もちろん、インターンシップはあくまでも会社を理解してもらうためのもの。そこで採用が決まるわけではない。ただ、そこで優秀と認められた学生は会社側にもプラスの印象が残る。集まってくるのは「自分は無人島で活躍できた」と自負する学生たちばかりだ。

「時間がねえんだよ」――。インターンシップで焦ってしまうような学生はVOYAGEには不向き。「極限の状況に置き、過酷な状態でどう自分で判断し、行動するのかを問われる会社であることを理解してもらう」(青柳智士取締役)。

VOYAGEの採用は毎年15~20人。毎年数十~数百人を採用するヤフーやサイバーエージェントとは1桁違う。規模の小ささをものともせず、競争を面白がり、切り抜ける人材でなければVOYAGEのような会社では務まらない。
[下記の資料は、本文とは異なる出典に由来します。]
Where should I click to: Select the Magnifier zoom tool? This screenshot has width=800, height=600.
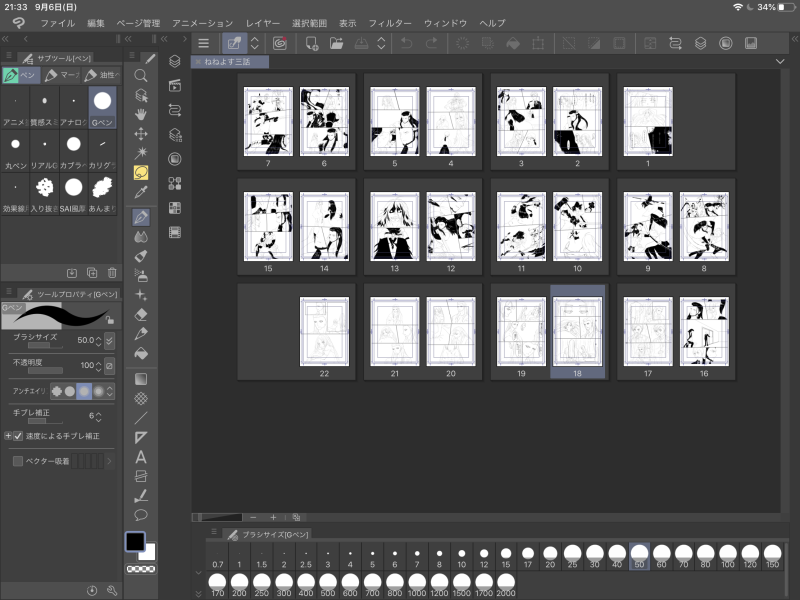click(x=141, y=75)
入社2年目の開米由梨さん(23)はそんなVOYAGEのお眼鏡にかなった"無人島入社組"だ。現在、ECナビ事業本部電子商取引(EC)サイト営業の最前線に立つ。大手ネット企業にも応募して2次、3次面接まで進んでいたが、この10年で売上高が10倍以上に増えたVOYAGEの成長性をとった。「無人島のインターンシップのように仕事はキツイが、自分が前面に立って仕事ができるところがいい」。

2010年ころから冷え込んでいた求人状況は回復しつつある。リクルートキャリア(東京・千代田)によると、14年春に卒業する大学生の就職内定率は81.7%(10月1日時点)。前年同時点比で5.5ポイント上昇した。